滋賀県のプレスリリース
~1100年前から受け継がれる中国へのパスポート~ 大津市の三井寺(園城寺)が所有する国宝が 「ユネスコ・世界の記憶」に登録決定! 登録名称:「智証大師円珍関係文書典籍―日本と中国の文化交流の歴史―」 ―特別展も開催予定― 園城寺文化財収蔵庫(5/25~7/2)、大津市歴史博物館(7/4~30)
滋賀県大津市にある天台寺門宗の総本山・三井寺(園城寺)が所有する国宝「智証大師関係文書典籍」と国宝「五部心観」の2件が、5月25日のユネスコ執行委員会を経て、「ユネスコ・世界の記憶」に『智証大師円珍関係文書典籍-日本と中国の文化交流の歴史-』の一部として登録が決定しました。

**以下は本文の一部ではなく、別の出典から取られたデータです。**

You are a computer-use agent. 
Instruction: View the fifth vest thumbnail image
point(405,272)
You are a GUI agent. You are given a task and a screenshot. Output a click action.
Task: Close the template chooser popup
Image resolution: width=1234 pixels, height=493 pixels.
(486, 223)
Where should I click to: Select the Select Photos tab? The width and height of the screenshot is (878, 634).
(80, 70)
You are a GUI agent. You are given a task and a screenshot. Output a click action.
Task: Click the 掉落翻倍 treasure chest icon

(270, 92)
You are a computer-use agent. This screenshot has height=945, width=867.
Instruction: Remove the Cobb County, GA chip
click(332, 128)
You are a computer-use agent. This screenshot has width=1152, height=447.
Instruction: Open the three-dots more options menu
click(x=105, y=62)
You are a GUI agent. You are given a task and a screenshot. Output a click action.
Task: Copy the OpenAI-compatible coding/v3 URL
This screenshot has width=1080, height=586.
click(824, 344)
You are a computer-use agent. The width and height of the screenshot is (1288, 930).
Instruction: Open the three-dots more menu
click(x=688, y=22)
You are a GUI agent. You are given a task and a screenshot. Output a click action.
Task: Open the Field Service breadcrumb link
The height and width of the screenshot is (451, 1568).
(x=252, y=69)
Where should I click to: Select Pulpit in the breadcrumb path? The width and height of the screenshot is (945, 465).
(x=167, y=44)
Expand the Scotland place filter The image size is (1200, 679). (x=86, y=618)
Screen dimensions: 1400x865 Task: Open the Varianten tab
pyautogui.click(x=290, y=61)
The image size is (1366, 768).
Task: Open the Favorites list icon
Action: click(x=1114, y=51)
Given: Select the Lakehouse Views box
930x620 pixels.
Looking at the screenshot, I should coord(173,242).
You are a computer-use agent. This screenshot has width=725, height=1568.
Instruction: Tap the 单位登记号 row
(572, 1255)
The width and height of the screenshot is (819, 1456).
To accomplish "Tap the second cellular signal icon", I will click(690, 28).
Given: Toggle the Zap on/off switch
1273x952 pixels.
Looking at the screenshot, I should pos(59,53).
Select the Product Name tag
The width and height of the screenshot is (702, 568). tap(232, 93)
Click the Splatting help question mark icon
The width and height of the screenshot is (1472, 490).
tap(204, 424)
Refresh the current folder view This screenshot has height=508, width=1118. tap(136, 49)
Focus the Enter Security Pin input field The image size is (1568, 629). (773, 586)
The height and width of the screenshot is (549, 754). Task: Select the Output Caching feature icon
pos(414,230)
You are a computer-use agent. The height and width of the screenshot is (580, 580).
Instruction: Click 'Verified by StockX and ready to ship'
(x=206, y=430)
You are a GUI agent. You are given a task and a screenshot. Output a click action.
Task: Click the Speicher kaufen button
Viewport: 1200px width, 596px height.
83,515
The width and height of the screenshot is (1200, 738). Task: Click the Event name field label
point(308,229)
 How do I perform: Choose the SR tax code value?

今回登録された世界の記憶は、9世紀における日本と中国の文化交流の歴史を物語る史料群です。当時の中国・唐は東アジア世界に影響を及ぼす大帝国であり、本史料には大唐帝国の制度を示す文書の原本が完全な状態で含まれています。特に唐の役所から発給された通行許可書「過所(かしょ)」は、唐代の書式例を完全な形で伝えてきた世界で唯一現存する一次史料です。これらの文書の原本は、智証大師円珍(814~891 年)が持ち帰って保管し、1100 年以上にわたって伝えられてきました。
円珍は、853 年から858 年まで遣唐使として唐に留学し、日本での仏教普及に重要な働きをした人物です。日本天台宗の高僧で、第5 代天台座主として園城寺を再興し、天台寺門宗の宗祖と仰がれてきました。9世紀の人物・円珍にまつわる膨大な文書典籍がまとまって伝来したことは、日本の宗教史上においても稀有な例といえます。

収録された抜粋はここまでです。